Milliardenverluste durch falsches Katzenstreu?

Selbst noch als Abfall, der "nur" gelagert werden muß, ist Nuklearmaterial brandgefährlich


In einem Pilotstandort für die Endlagerung hochradioaktiver Abfälle aus der Kernwaffenproduktion der USA haben sich binnen weniger Jahre mehrere gravierende Unfälle ereignet, so daß als Konsequenz daraus eigentlich nur die dauerhafte Schließung der Anlage in Frage kommen sollte. Außerdem läge es nahe, grundsätzlich den Schluß zu ziehen, daß die Nuklearenergie sowohl in ihrer militärischen als auch zivilen Nutzungsvariante nicht zu bändigen ist, sondern umgekehrt der Mensch im Bann der Nuklearenergie steht und er sich immer mehr im Netz der Sachzwänge und Unwägbarkeiten aufgrund der Folgen des atomaren Brands verfängt.

Nach Jahrzehnten der Planung und Vorbereitung wurde am 26. März 1999 erstmals radioaktiver Abfall in die Waste Isolation Pilot Plant (WIPP), 42 Kilometer östlich von Carlsbad, US-Bundesstaat New Mexico, eingebracht. Die komplexe Anlage liegt in rund 600 Meter Tiefe in einer mächtigen Salzformation und soll das radioaktive Material unter anderem aus der jahrzehntelangen Kernwaffenproduktion der USA von der Umwelt isolieren. Allein 25.000 Tonnen transuranischer Abfall aus der Atombombenfabrik Hanford im US-Bundesstaat Washington sollen dorthingefahren und eingelagert werden.
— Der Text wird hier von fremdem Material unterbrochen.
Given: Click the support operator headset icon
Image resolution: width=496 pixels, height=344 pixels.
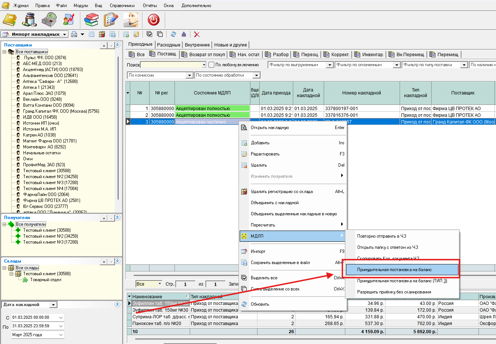Looking at the screenshot, I should [131, 19].
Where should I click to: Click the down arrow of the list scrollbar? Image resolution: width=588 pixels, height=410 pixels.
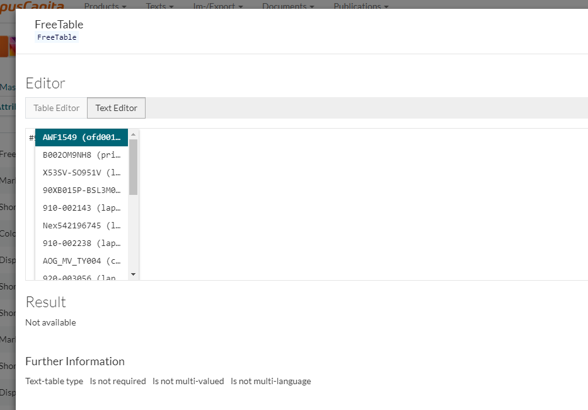coord(134,274)
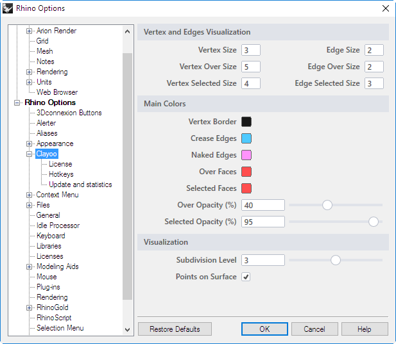Open the Selected Faces color swatch
This screenshot has height=344, width=396.
tap(246, 188)
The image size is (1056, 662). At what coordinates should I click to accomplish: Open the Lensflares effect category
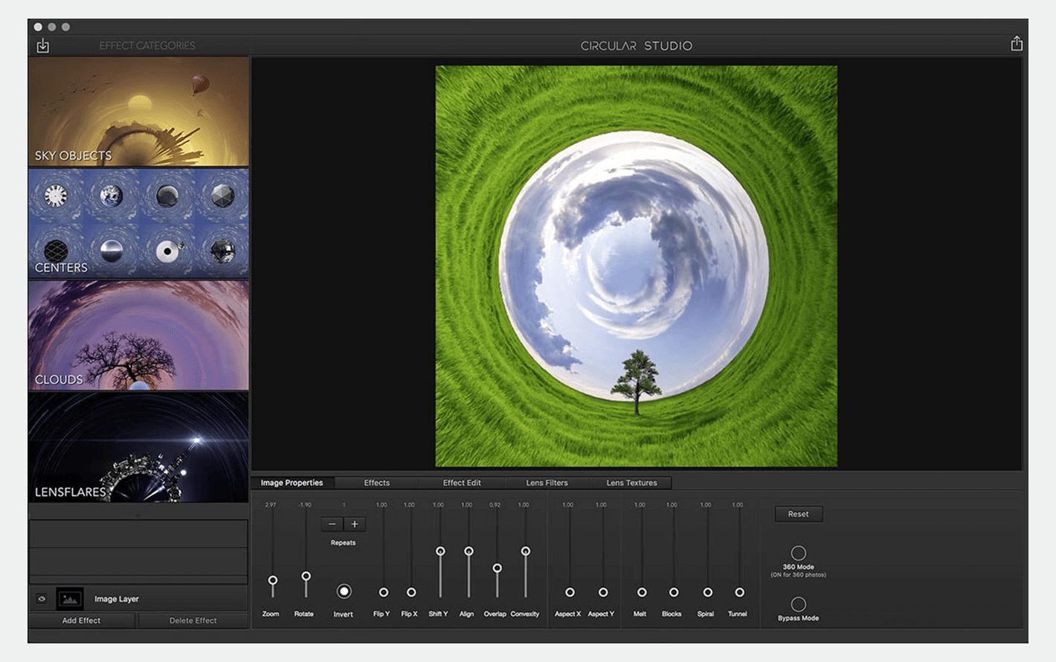[x=138, y=447]
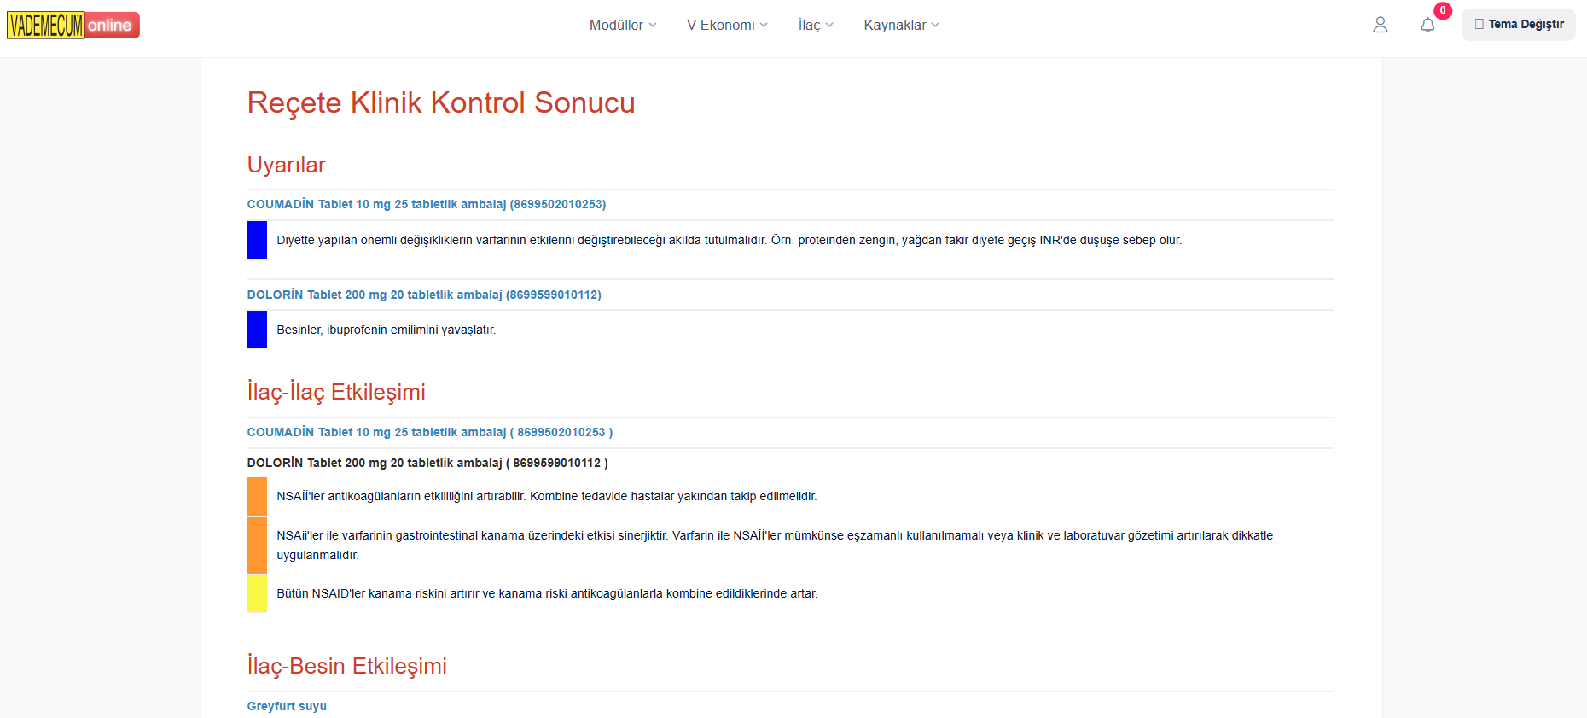Image resolution: width=1587 pixels, height=718 pixels.
Task: Click the Reçete Klinik Kontrol Sonucu heading
Action: (441, 102)
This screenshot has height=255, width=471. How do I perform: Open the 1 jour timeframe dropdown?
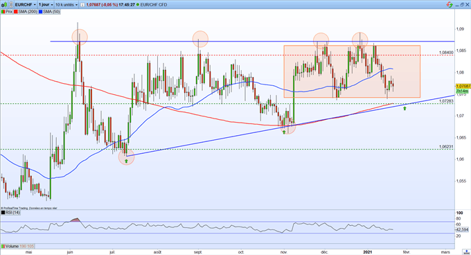tap(46, 5)
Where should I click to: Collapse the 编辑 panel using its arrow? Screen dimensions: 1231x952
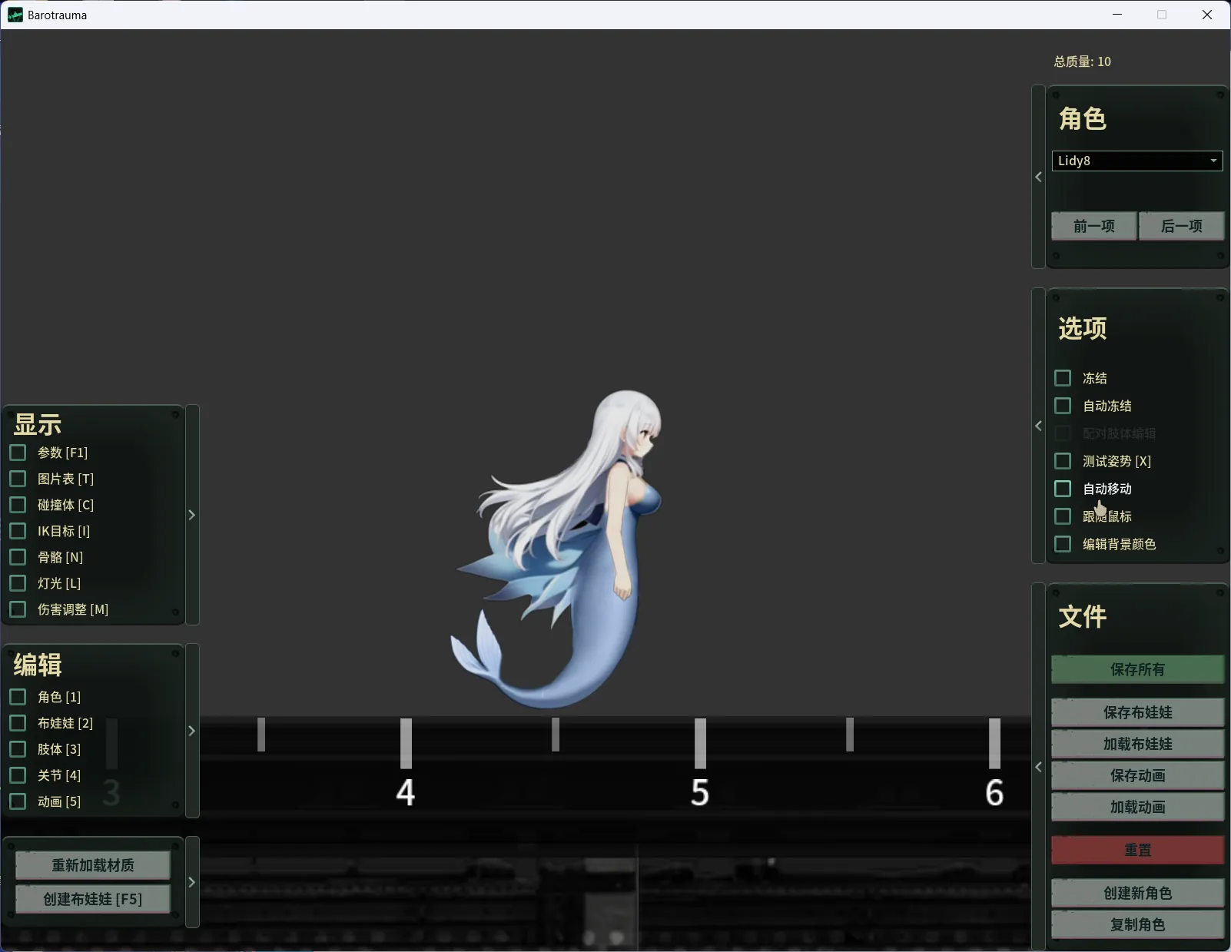[x=192, y=731]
Nachdem vor sechs Jahren in den USA ein anderer Standort, Yucca Mountain, nach Erkundungsinvestitionen und Wartungskosten in Höhe von mehreren Milliarden Dollar aus Sicherheitsgründen nicht mehr weitergebaut wurde, galt WIPP einige Jahre lang als vorbildliches Endlager - bis zum Februar 2014, als gleich zwei Ereignisse den Traum vom sicheren Umgang mit dem Strahlenmüll platzen ließen wie eine Seifenblase.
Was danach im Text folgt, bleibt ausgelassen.